PASSAGE SHOWN below:

This is an ongoing series to try to ward off some of the damage Betsy DeVos is going to do to our education system by selling children for profit and staging bear fights. Part I: Risk can be found here.
Consent is probably the most important topic that goes wholly ignored in health classes nationwide. Everything is filtered through the lens of avoiding physical risk by way of pregnancy or disease.
Instead of merely teaching children and teens the consequences of unhealthy sexual practices, we should be teaching them what healthy, enjoyable sex looks like. Consent is not a difficult topic. It’s pretty easy to ask and confirm that your partner is an enthusiastic participant in sex. Most of the learning needed to be done falls on young men who, because of toxic definitions of masculinity, have some pretty shitty thoughts about sex and how they should go about having it. But it’s irresponsible to focus solely on young men. We should also be reminding, affirming, and supporting the agency of young women and their ability to be active, enthusiastic participants in sex. Or not. Whichever they choose.
- An individual cannot consent if they are drunk, high, or otherwise impaired.
- Coercing someone into sex is not consent.

End of PASSAGE SHOWN.
RECORDED DATA below:

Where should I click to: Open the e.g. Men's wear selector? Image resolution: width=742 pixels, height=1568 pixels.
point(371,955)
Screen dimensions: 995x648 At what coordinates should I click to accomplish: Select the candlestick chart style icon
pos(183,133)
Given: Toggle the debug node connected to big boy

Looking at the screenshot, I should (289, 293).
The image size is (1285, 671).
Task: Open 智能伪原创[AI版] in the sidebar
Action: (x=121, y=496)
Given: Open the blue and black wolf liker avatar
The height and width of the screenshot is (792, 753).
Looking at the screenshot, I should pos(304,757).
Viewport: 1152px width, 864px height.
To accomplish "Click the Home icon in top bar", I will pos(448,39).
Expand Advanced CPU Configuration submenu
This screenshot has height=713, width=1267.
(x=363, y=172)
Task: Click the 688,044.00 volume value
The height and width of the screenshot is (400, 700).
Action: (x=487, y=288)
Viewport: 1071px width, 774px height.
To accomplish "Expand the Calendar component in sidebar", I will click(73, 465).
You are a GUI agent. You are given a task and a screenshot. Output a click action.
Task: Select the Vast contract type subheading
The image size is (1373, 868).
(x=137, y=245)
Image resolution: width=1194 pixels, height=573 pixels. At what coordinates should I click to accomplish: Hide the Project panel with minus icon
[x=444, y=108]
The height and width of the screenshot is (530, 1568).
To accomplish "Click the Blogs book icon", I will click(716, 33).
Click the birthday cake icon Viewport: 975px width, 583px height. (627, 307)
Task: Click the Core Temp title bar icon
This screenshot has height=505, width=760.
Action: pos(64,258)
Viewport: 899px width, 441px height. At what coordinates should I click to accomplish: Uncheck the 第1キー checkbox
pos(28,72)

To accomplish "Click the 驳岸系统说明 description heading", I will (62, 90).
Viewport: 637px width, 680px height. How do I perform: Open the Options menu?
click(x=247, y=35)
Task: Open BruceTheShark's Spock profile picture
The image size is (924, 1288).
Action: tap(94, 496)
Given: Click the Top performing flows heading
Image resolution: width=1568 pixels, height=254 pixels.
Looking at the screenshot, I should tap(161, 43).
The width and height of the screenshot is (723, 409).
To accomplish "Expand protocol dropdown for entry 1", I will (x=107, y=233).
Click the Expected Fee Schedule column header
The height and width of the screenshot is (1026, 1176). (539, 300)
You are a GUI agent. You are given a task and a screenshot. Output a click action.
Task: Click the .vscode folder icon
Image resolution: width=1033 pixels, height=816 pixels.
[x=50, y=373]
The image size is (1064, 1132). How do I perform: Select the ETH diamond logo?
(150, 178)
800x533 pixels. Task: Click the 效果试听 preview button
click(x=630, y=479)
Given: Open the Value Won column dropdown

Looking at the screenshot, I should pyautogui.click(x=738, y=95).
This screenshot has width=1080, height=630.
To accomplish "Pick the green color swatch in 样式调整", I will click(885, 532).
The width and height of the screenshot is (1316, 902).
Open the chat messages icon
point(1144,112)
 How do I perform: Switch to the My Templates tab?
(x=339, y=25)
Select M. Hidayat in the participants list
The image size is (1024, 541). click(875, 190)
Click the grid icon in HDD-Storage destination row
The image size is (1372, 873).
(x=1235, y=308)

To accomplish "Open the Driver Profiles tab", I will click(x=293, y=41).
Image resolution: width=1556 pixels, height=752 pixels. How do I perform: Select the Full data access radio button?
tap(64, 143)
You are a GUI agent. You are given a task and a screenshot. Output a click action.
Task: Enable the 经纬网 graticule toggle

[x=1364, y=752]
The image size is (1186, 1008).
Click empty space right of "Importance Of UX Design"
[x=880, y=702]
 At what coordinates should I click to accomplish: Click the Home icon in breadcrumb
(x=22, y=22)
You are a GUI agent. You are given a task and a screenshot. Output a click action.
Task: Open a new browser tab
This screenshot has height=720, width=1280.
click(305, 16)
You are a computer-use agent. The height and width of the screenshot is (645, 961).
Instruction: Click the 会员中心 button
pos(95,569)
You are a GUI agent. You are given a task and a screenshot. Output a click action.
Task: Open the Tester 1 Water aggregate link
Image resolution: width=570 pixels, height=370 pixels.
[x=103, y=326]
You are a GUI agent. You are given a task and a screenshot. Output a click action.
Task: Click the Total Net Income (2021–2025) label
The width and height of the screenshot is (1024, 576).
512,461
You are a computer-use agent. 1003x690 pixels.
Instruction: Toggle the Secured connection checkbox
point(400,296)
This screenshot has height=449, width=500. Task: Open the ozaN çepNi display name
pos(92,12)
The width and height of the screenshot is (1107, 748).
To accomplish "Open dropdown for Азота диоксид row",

End of RECORDED DATA.

Using the passage on consent education, explain in one to three sentences why most of the learning about consent falls on young men. These items come from a separate source.

RESPONSE TO THIS EXERCISE: The passage says that toxic definitions of masculinity leave young men with some very poor ideas about sex and how they should go about having it. That is why most of the needed learning falls on them.